Jakarta, investigasi.news — Menjelang satu tahun kepemimpinan Presiden Prabowo Subianto, Kementerian Agraria dan Tata Ruang/Badan Pertanahan Nasional (ATR/BPN) menggelar Rapat Pimpinan (Rapim) untuk memantau progres dan mempercepat capaian program strategis. Pertemuan ini dipimpin langsung oleh Menteri ATR/Kepala BPN, Nusron Wahid, pada Jumat (17/10/2025), di Aula Prona Kementerian ATR/BPN, Jakarta, secara daring dan luring.
“Pada triwulan ketiga ini bertepatan dengan menjelang satu tahun Pemerintahan Presiden Prabowo. Tiga hari lagi tepat setahun, sehingga kita perlu melihat kembali sejauh mana progres yang telah dicapai,” ujar Menteri Nusron membuka rapat.
Dalam Rapim tersebut, para Pejabat Pimpinan Tinggi Madya Kementerian ATR/BPN memaparkan capaian kinerja dan tindak lanjut dari hasil rapat sebelumnya.
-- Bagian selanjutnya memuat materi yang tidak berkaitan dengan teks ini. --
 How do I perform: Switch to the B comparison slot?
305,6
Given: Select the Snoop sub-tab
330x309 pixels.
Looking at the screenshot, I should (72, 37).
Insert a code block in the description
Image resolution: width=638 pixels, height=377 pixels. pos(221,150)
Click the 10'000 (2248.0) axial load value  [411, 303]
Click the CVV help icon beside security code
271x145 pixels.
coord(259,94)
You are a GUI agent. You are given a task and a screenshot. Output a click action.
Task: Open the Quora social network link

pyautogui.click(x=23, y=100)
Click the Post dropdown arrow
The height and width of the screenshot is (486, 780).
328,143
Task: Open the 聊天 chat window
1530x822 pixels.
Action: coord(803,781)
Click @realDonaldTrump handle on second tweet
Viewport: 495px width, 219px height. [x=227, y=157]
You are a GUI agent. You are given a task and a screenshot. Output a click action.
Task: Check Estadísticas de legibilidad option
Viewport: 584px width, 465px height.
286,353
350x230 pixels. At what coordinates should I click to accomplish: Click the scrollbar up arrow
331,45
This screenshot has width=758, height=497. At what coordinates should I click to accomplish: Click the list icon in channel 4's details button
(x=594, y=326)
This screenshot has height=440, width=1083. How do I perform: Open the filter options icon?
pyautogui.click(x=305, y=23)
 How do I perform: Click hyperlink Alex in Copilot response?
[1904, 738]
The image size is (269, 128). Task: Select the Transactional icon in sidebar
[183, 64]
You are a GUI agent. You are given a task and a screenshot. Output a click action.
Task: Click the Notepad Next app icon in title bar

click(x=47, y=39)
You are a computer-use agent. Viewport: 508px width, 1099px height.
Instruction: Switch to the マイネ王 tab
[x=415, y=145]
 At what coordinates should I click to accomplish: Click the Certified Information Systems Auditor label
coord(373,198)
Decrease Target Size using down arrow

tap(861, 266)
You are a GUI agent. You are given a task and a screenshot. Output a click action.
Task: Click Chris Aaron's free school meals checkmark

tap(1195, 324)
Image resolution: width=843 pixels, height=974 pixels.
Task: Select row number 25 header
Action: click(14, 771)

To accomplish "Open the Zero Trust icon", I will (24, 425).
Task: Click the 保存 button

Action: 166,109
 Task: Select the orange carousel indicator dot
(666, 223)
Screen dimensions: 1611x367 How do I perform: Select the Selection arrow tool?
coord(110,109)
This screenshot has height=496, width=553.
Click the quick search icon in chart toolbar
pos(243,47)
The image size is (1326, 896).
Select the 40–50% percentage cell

Pembahasan difokuskan pada evaluasi program strategis, percepatan kebijakan pertanahan dan tata ruang, serta langkah konkret dalam mendukung agenda prioritas nasional.
Menteri Nusron menegaskan bahwa seluruh jajaran ATR/BPN harus bekerja selaras dengan arah kebijakan Presiden Prabowo Subianto dan berkomitmen mempercepat penyelesaian target di sisa tahun anggaran 2025.
“Mohon ini menjadi komitmen bersama, agar di bulan Desember nanti seluruh target dapat tercapai. Terima kasih atas partisipasinya, semoga rapat ini membawa manfaat dan memperkuat soliditas kita,” tegasnya.
Dalam kesempatan tersebut, Menteri Nusron turut didampingi Wakil Menteri ATR/Wakil Kepala BPN, Ossy Dermawan. Rapat kali ini juga merupakan tindak lanjut dari pertemuan sehari sebelumnya, Kamis (16/10/2025), dan diikuti oleh para Pejabat Pimpinan Tinggi Pratama serta jajaran satuan kerja di daerah.
Kementerian ATR/BPN menargetkan berbagai program strategis seperti sertipikasi tanah, penataan ruang, hingga digitalisasi layanan pertanahan dapat terus dipercepat untuk mendukung visi besar pemerintahan Presiden Prabowo dalam mewujudkan tata kelola agraria yang transparan dan berkeadilan.